I agree with a colleague who stated in a recent congress in Madrid: “The book by Stuart Schwartz demonstrates how secularization and modernity can be found where they are not expected.” Indeed, All Can Be Saved is an in-depth study of popular ideas about salvation and religious tolerance in a broad region that is usually identified with intolerance and Inquisition: the early modern Iberian World. While the first impulse that drove Schwartz to write this book was the reading of the classic The Cheese and the Worms (1976) by Carlo Ginzburg, the choice of the area of Portugal, Spain and their colonial dependencies in America is not just a provocation, but the consequence of the author’s long familiarity with Iberian history. A major scholar of Latin American studies, Schwartz is well known for his innovative studies about early modern Brazil, its administrative institutions, the social history of sugar cane economy and slavery. His passage to cultural and religious history fits in a pattern of neoliberal interpretation of the Western civilization between the discovery of America and the French Revolution. Written in a pleasant narrative style, rich in captivating stories and details, the book deals with a wide range of propositions concerning religion, beliefs and justice, recorded by the Inquisition: even if expressed by common people, assertions like “each person can be saved in his or her religion,” claims for tolerance towards the victims of inquisitors or popular violence, as well as other generic statements that indicated thoughts which dissented from orthodoxy and the unquestionable authority of the Catholic Church, would be “the key to understand how the formalized theories of toleration, the great texts of Bayle, Locke, Voltaire, and others, eventually became part of the general intellectual and political life of modern Europe” (243). Therefore, those obscure men would have been “precursors of our world.”
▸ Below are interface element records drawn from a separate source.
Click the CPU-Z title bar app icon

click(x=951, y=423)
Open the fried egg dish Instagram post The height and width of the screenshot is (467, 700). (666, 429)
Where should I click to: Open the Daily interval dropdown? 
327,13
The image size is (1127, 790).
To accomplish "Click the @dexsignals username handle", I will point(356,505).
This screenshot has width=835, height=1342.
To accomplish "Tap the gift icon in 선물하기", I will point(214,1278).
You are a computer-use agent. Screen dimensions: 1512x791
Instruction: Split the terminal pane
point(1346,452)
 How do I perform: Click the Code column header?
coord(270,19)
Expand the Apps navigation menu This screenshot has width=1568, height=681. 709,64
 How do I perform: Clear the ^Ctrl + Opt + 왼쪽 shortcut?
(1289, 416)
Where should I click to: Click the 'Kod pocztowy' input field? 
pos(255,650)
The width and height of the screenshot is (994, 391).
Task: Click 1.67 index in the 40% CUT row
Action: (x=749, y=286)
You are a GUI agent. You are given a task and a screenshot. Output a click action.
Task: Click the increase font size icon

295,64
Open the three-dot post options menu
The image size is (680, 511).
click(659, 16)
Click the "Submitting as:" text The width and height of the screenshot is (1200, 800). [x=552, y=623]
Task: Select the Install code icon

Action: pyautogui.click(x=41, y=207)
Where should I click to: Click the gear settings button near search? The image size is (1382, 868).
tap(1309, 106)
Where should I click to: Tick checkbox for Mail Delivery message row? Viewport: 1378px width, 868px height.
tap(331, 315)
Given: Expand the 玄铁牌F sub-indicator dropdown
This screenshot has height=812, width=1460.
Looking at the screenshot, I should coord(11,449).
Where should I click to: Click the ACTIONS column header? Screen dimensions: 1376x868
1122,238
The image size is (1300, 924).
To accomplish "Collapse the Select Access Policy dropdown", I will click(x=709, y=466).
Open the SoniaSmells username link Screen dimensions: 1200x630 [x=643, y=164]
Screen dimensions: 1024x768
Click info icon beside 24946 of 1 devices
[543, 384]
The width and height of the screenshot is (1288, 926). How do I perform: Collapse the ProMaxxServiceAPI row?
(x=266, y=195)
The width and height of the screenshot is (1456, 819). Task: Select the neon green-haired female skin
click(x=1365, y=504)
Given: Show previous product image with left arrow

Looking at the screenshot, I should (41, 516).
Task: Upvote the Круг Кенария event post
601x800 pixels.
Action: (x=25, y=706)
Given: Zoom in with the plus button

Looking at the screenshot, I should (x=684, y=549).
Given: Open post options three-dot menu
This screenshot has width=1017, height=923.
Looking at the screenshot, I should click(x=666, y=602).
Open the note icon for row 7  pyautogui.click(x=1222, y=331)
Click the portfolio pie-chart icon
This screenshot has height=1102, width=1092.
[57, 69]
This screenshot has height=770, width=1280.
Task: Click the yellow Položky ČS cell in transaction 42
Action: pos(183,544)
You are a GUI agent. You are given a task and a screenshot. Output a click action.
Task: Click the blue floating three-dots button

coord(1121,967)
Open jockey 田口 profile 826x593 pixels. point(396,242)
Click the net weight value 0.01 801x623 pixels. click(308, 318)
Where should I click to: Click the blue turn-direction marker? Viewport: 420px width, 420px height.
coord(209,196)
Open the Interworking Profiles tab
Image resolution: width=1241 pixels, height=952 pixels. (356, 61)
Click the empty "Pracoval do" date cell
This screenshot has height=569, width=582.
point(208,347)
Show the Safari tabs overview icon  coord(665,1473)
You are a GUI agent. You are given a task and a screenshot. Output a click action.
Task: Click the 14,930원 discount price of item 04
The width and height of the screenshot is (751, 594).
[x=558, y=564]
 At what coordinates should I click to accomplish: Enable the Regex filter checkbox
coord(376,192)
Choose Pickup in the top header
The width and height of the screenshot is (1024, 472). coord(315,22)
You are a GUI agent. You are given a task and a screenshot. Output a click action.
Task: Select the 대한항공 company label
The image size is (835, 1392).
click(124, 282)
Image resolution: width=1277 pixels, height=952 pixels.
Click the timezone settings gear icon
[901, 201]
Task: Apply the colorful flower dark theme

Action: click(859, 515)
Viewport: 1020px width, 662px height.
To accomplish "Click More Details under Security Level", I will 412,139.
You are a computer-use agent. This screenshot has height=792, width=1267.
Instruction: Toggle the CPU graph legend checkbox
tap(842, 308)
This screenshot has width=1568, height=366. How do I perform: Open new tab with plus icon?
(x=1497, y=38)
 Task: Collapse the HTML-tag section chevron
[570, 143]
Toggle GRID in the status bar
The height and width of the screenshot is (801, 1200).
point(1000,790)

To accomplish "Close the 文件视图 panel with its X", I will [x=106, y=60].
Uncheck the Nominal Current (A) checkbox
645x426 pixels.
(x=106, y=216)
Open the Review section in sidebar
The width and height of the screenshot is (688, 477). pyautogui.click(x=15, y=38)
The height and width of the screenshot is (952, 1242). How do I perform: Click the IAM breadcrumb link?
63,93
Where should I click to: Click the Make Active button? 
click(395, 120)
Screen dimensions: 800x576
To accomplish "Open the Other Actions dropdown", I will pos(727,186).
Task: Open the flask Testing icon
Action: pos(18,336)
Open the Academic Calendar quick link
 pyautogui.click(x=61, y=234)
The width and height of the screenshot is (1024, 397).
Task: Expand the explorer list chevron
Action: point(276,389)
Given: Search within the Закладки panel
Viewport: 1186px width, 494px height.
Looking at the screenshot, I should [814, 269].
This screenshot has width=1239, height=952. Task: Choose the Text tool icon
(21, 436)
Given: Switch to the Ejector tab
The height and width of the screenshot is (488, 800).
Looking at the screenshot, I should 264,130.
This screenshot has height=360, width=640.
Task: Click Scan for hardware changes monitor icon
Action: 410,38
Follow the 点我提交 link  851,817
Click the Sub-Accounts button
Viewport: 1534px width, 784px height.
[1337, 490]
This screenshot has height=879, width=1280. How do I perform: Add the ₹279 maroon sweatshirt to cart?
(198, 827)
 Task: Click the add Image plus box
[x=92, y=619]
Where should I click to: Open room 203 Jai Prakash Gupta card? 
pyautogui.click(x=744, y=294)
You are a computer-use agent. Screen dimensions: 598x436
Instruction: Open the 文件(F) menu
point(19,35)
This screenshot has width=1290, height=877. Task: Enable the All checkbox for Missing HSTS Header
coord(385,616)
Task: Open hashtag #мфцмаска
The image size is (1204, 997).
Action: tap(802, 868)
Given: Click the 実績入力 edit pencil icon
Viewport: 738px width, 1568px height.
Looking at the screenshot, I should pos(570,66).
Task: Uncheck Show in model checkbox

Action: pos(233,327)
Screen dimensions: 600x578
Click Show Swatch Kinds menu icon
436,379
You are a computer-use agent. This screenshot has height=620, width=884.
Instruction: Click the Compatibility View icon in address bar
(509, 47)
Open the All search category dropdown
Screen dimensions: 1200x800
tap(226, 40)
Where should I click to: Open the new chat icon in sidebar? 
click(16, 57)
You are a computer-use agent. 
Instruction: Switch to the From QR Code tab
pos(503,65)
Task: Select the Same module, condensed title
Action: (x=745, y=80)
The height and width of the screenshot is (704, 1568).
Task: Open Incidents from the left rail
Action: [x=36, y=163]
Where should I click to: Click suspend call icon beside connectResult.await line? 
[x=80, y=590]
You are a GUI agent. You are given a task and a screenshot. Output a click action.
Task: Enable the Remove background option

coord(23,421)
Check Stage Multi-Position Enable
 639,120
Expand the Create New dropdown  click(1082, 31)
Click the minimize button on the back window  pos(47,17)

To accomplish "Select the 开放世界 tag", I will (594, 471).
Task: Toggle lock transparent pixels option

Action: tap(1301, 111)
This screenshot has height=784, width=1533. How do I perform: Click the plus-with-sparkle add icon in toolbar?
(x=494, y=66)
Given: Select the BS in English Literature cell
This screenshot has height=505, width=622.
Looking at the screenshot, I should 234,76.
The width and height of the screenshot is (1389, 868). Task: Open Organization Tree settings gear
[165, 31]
Schwartz’s conclusion crowns a book which challenges our knowledge of the history of Western civilization and general convictions about the genesis of the present world at least in three ways: first, it shows the relevance of folk culture in the shaping of religious tolerance by comparison with the attitudes of the elites, ideas diffused by print and the changes provoked by international trade; second, it stresses that the Iberian World had a very special place in this story, even if cases like those analysed by Schwartz were not limited to that region; and finally, the Atlantic area emerges as an ocean of tolerance, contrasting its traditional representation as hell itself, conveyed by missionaries worried about the difficulty of evangelization, as well as by ancient and modern detractors of colonialism and slavery.

The book is divided into three parts of diverse lengths. The first section (Iberian Doubts) is composed of four chapters on the societies of the Iberian Peninsula, reflecting on the similarities and differences between Spain and Portugal, as well as focusing on the religious sensibility of the Old Christian majority, ethnic minorities (Conversos and Moriscos) and foreigners. The second section (American Liberties) devotes three chapters to the aspects that would have made the New World a special breeding ground for religious tolerance, freedom of conscience and coexistence among different peoples and cultures. The third section (Toward Toleration) deals with the relationship between popular tolerance and the values of toleration and equality professed by thinkers and philosophers during the age of Enlightenment. This final part is shorter than the previous, and includes only two chapters, the second of which is a sort of general conclusion of the book.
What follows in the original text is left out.